She’s got a few too many knots in her hair, her eyeshadow is creasing, her mascara smudging the skin below her eyes. I swear I’ve seen her wear that sweater every day for the past who-even-knows-how-long. Her white shirt is wrinkled and coffee stained because she hardly has the energy to do a simple load of laundry. She’s wearing the same leggings she worked and slept in because as soon as she strips away that comfort, she falls apart again. Maybe she’ll wash her sheets someday, or maybe she’ll keep spraying her room and relying on her poor sense of smell. Maybe she’ll even take all the coffee mugs that collect dust on her bookshelf and return them to the kitchen cupboard — the room spray can only cover up rotting coffee and cream for so long. But she’s too tired for that, instead trying to find solace in a duvet with an ill-fitting cover, ignoring the assortment of clothes and books and camera batteries and silver chain necklaces and empty granola bar boxes and half a bag of tortilla chips that paint a solemn mosaic on her floor. Somehow she’s wide awake and somehow she falls asleep.

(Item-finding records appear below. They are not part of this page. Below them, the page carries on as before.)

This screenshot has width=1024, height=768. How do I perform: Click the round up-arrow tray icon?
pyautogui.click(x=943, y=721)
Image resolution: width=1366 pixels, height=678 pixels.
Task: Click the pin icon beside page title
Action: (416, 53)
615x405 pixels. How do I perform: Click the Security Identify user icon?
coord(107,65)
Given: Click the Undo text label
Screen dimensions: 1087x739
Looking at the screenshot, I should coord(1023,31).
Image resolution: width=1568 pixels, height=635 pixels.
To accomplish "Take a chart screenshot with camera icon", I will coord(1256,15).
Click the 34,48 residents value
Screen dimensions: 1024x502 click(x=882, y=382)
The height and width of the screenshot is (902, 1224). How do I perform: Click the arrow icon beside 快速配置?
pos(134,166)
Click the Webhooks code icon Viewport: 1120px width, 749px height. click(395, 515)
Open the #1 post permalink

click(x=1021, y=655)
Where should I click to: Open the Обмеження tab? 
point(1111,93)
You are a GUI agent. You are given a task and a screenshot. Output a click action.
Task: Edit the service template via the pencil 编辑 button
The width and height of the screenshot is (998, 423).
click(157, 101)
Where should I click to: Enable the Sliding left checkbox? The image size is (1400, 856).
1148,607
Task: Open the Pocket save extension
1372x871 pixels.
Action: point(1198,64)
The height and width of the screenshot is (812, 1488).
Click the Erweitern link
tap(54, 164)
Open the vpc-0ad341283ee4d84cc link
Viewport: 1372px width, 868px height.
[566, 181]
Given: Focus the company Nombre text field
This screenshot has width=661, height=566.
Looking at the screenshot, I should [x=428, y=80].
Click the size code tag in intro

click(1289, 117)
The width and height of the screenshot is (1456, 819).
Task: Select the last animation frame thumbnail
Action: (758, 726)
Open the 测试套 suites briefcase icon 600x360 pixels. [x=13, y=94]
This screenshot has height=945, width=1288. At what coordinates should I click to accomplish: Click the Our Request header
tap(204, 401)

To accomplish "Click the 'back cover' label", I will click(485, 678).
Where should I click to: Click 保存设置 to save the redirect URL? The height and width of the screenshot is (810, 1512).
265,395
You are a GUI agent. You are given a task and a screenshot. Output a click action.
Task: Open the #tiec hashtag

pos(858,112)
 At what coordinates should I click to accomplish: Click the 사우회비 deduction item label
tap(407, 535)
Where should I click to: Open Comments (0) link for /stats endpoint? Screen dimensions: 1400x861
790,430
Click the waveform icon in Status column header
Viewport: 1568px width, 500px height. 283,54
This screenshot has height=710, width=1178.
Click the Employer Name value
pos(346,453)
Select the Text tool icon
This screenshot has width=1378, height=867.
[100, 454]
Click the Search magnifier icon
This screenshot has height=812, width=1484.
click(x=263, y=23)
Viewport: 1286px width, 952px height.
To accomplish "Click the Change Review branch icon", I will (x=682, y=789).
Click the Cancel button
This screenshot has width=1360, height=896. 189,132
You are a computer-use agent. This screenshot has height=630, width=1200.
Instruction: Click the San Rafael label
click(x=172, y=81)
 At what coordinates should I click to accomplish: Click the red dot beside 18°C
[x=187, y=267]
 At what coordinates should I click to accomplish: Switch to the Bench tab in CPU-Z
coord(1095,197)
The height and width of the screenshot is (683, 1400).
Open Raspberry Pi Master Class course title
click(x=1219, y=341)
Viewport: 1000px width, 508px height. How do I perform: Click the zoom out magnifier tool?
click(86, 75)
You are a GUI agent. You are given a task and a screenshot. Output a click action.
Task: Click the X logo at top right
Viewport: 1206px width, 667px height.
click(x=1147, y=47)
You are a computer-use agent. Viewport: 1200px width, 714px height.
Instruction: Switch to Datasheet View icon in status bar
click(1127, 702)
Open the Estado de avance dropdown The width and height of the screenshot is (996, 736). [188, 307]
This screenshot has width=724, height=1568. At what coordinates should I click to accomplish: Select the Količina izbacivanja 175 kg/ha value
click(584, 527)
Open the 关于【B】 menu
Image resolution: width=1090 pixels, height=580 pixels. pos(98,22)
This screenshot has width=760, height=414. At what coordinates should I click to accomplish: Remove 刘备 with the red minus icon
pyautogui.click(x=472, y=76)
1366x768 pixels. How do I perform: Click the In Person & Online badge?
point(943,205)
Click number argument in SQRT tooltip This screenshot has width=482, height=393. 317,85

Staring at her thoughts thinking, “Who is she?”

She’s got a few too many thoughts racing around her head, theorizing and plotting and cussing and questioning. She can feel her upbeat heartbeat through every vein and it’s pounding so loud it’s headache-inducing. She doesn’t notice the headache, though, what with all the other pain in there. There’s a panic attack in one corner hiding from the next uncontrollable fit of rage. There’s the never-ending desire to sleep — maybe forever — because exhaustion is her personality. There’s a waterfall flooding into her lungs now because her tears are just as lost as she is and have no place else to go. There’s a pile of boxes of grief and losses she must still process, but there’s a severe lack of knowledge on coping. There’s nothing and there’s everything — total numbness and every feeling in the universe, all at once, a masquerade of emotional chaos. She doesn’t get to choose which mask she wears, though, because they all take unpredictable turns, a game of roulette she never signed up for. She’s always felt off and wrong and uncertain and uncalled for but she has trouble defining what she truly actually feels because what is feeling, anyway? And what’s the point of it?

Staring at myself thinking, “Who am I?”

I don’t know.

But I know I’m not the depression, the anxiety, the anger. I am not the pain.